HISTÓRIAS DE ÉVORA - Capítulo IX
Por Elmar Carvalho Em: 09/06/2016, às 09H06
HISTÓRIAS DE ÉVORA
Este romance será publicado neste sítio internético de forma seriada (semanalmente), à medida que os capítulos forem sendo escritos.
Capítulo IX
Caça e caçador
Elmar Carvalho
Após as explicações sobre a campanha de vacinação, Madalena, notando a timidez do rapaz, mas também percebendo o seu olhar embevecido e guloso ao mesmo tempo, sobretudo direcionado ao seu colo e ao seu rosto, com cautela e habilidade, caçou conversa. Perguntou-lhe se ele gostava de literatura, principalmente de ler poemas e romances, tendo ele lhe respondido afirmativamente.
Marcos lhe falou sobre suas produções e projetos literários. Acrescentou que publicava alguns contos, crônicas e poemas no jornal mural e no tipográfico; que já lera todos os livros da pequena biblioteca de seu pai, mas que este tomava livros emprestados de uma pessoa amiga e ele próprio recorria aos livros da biblioteca pública, cujo prazo máximo para devolução era de dez dias.
Percebendo a mulher que o jovem, embora a olhasse com admiração e desejo, jamais iria tomar qualquer iniciativa, por retraimento, receio ou respeito, pousou, muito de leve as suas mãos sobre as dele, que de imediato reagiu, entrelaçando nos seus os cálidos dedos de Madalena.
Num impulso, quase sem pensar, cego de paixão e desejo, o rapaz se levantou, contornou a mesa, e foi em direção à mulher, que também se levantara. Olhando-a profundamente nos olhos, segurou as suas têmporas, em seguida a enlaçou com suavidade, e colheu nos seus os carnudos lábios dela. Ela correspondeu, mas em seguida, com muita delicadeza, se afastou.
– Olhe, aqui não, cuidado, a empregada pode nos ver. Por favor, me acompanhe, venha conhecer a nossa biblioteca.
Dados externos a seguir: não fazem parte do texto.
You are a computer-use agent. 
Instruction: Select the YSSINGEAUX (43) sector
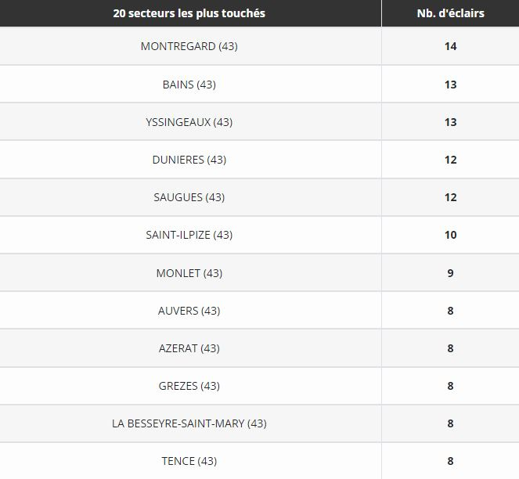coord(189,122)
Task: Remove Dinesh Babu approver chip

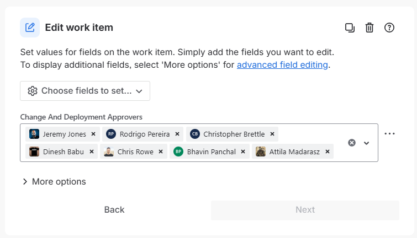Action: pos(92,152)
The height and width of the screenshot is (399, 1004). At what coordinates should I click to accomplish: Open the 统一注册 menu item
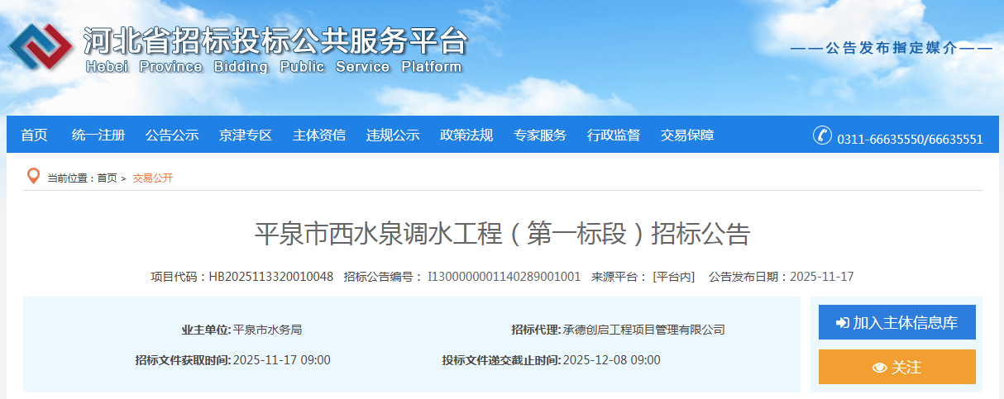click(x=98, y=135)
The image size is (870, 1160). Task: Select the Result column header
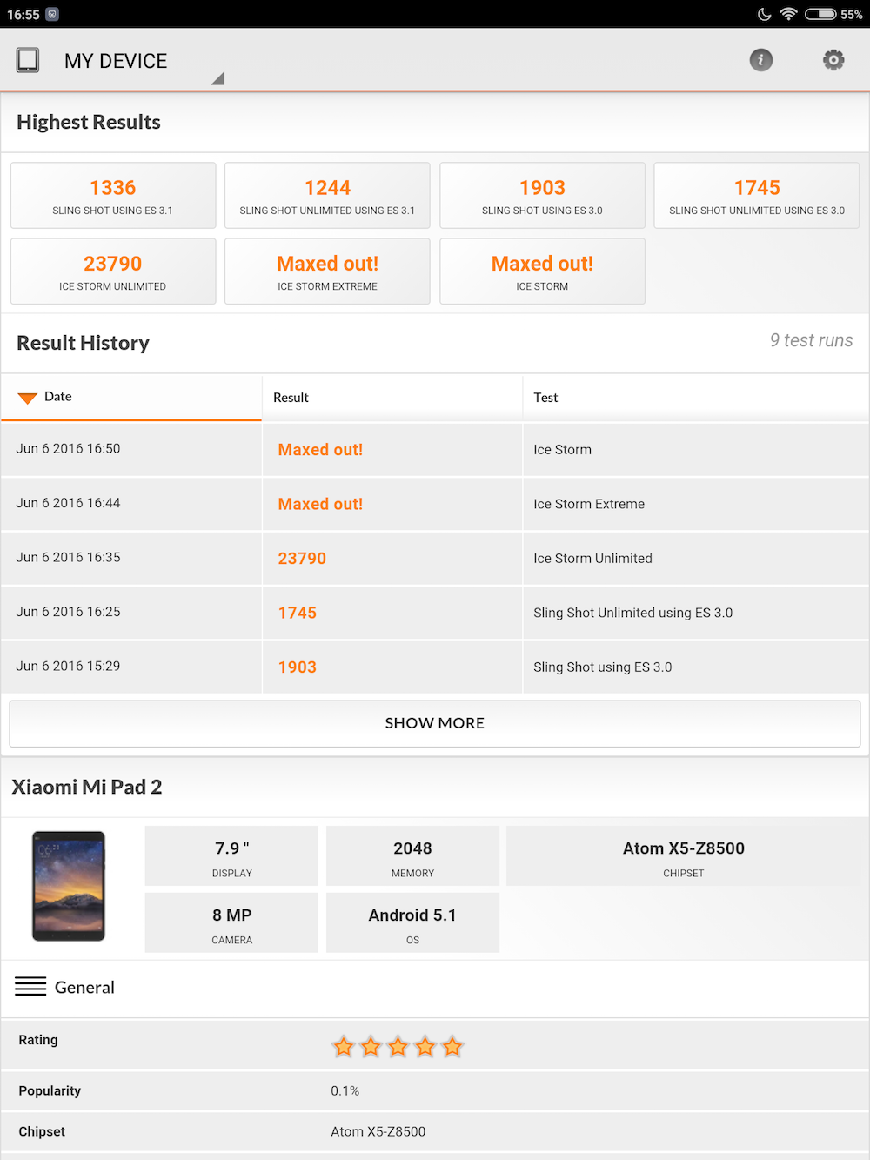392,398
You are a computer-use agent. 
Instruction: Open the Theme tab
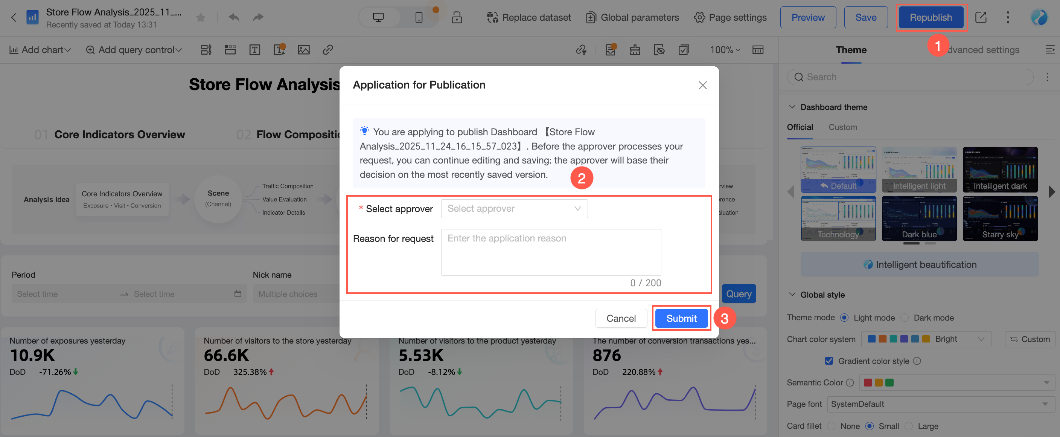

Foram para um amplo compartimento, onde se encontravam grandes e altas estantes de madeira, repletas de livros. Para não chamar a atenção da empregada, ela puxou a porta, mas a deixou entreaberta. Para a realidade da época, era uma grande biblioteca particular.
Em suas estantes se enfileiravam os volumes da Enciclopédia Britânica, do Tesouro da Juventude, dos Clássicos Jackson, da Biblioteca do Prêmio Nobel, das coleções Clássicos da Literatura Brasileira e Clássicos da Literatura Universal, todos em capa dura, com vinhetas, cercaduras e letras douradas, além de centenas de livros avulsos de poemas, contos, fábulas e romances.
O moço contemplava tudo isso com ternura, e uma quase beatitude, tal qual estivesse diante de um tesouro sagrado. Retirava alguns exemplares e os folheava com delicadeza, em verdadeira carícia. Chegou a roçar o nariz em alguns deles, como se os estivesse cheirando e beijando.
Com muita suavidade e cuidado, passou páginas e páginas da Poesia Completa de Manuel Bandeira, impressa em papel bíblia. Nada disso escapou aos olhares furtivos e periféricos de Madalena, que lhe franqueara escolhesse alguns livros, que só deveriam ser devolvidos quando ele concluísse a leitura, que deveria ser atenta e sem pressa. Ela imaginou a pele suave de seu rosto afagada por dedos tão hábeis e tão macios, conforme já pudera constatar, ainda que por instante demasiado fugaz.
Marcos escolheu dois romances e Poesias Escolhidas, de Castro Alves, edição comemorativa do centenário do poeta, obra publicada em 1947 pela Imprensa Nacional. Ela se aproximou dele. Fitou-o nos olhos, e emocionada e nervosa disse, com a voz embargada:
– Peço todo sigilo e que não pense mal de mim. Não sou uma leviana e nem doidivanas. Amo e respeito meu marido. Não sei o que deu em mim. Quando você voltar para devolver os livros, conversaremos novamente...
Marcos lhe fez discreta reverência e, sério, a fitou nos olhos, mas não tentou beijá-la ou afagá-la. Não era caçador, mas se fosse, jamais espantaria uma incauta e entontecida gazela.